Le cameriere non andavano mai bene, e lo splendore non andava mai bene. La brillantezza. Diceva che la brillantezza lo abbagliava. Usava tende spesse e lampadine a basso voltaggio, ma appena usciva noi aprivamo tutto, ci tenevamo in equilibrio sul balcone ad angolo, ci spogliavamo davanti alla finestra, accendevamo le luci e lasciavamo il frigorifero aperto per via dell’alone azzurrino. Da lui ci facevamo portare il caffè a letto. Nei ristoranti facevamo la parte delle figlie viziate. Poi loro si baciavano davanti alla cameriera, e io restavo l’unica figlia. Buttavo le posate a terra per attirare la loro attenzione, poi facevo finta di piangere di rabbia e lui pagava il conto con la carta di credito. Le cameriere mi asciugavano le lacrime con il grembiule. Avevamo tre bicchieri davanti e lui mi aveva versato da bere per prima. Poi aveva sorriso senza esagerare. «L’amore costruito sui compromessi è come i castelli di carte» aveva detto, quindi aveva fatto una pausa con la bottiglia alzata, ma la cameriera gliel’aveva tolta di mano per versare il vino. Lui ci aveva costrette ad andare via senza mangiare, inebetito da quella punta di presunzione.

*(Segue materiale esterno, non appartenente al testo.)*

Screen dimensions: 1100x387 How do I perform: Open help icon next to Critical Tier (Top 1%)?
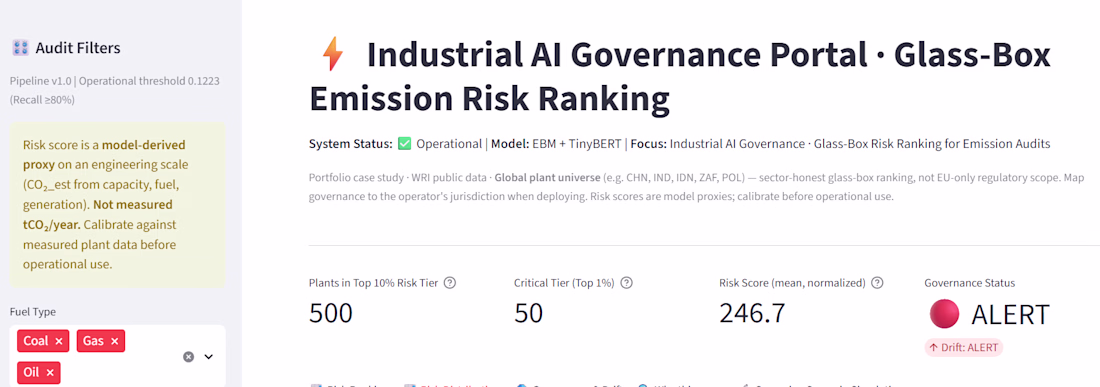tap(626, 283)
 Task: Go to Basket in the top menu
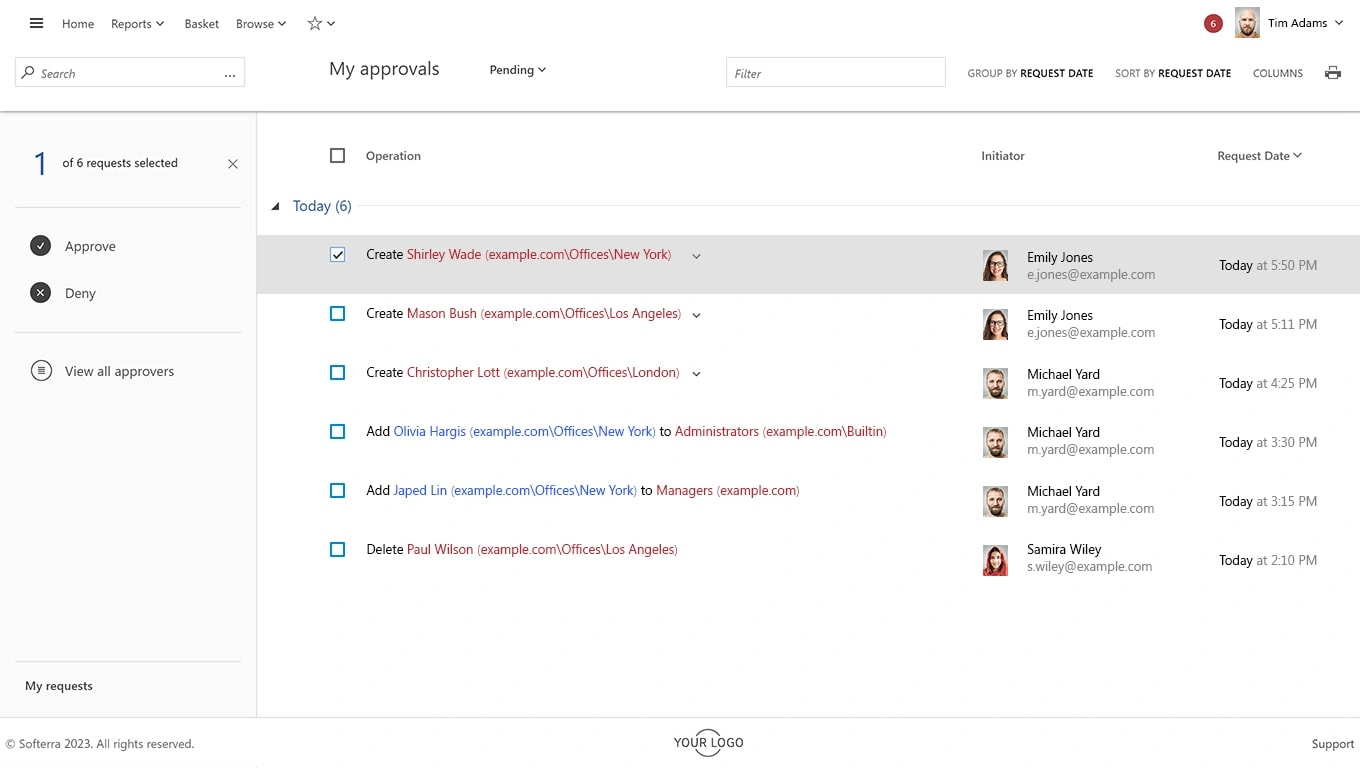click(x=201, y=24)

Dormivamo bendati perché la fortuna è cieca. «Sono stanca di vederti al buio» mi aveva detto lei una volta, riconoscendomi a memoria. «Sai mica se è l’alba?» avevo risposto, con gli occhi chiusi comunque. La mattina presto, quando lui si faceva la barba, gli contavo le rughe. «Le tue rughe sono i nostri compromessi» avrei voluto dirgli. Invece gli toccavo il mento e ammettevo che era venuto perfetto. Avremmo dovuto scommettere di più sul futuro, invece di dormire nudi per la prima metà della notte. Poi a me veniva sete. Allora scavalcavo lui, svegliando lei. Uno dei due si alzava. Quando tornavo, non sapevo mai chi era rimasto. Non lo riuscivo a vedere, perché eravamo abbagliati dalla fortuna. Avevo le mie chiavi di casa, me le avevano date al ristorante. Lei mi aveva tenuto le mani dietro la schiena, lui mi aveva detto di chiudere gli occhi e aprire la bocca. Pensavo fosse un nuovo tipo di liquore, e invece era metallo freddo tra i denti. Era sensazionalismo, e narcisismo, era puro esibizionismo. La cameriera aveva riso. «È come dare il coltello ai bambini» aveva detto. Lui l’aveva fatta licenziare. I miei amanti erano andati in California – che era così lontana – lasciandomi la casa. E io ci avevo impiegato due giorni. Li avevo sistemati in salotto, sul balcone ad angolo, in equilibrio sui bicchieri. Erano nel lavandino del bagno, in bilico sulle cornici spesse dei quadri. Ce n’erano persino sotto il letto: castelli di carte di vario tipo, più e meno complessi, più e meno riusciti. Con tutte le luci accese, a rischiararne le coscienze. Con gli specchi che riflettevano dame e cavalieri all’infinito, e gallerie di compromessi, e il bianco dei bordi. Quindi avevo lasciato le chiavi sul tavolo, in uno spazio vuoto per miracolo, e mi ero chiusa la porta alle spalle.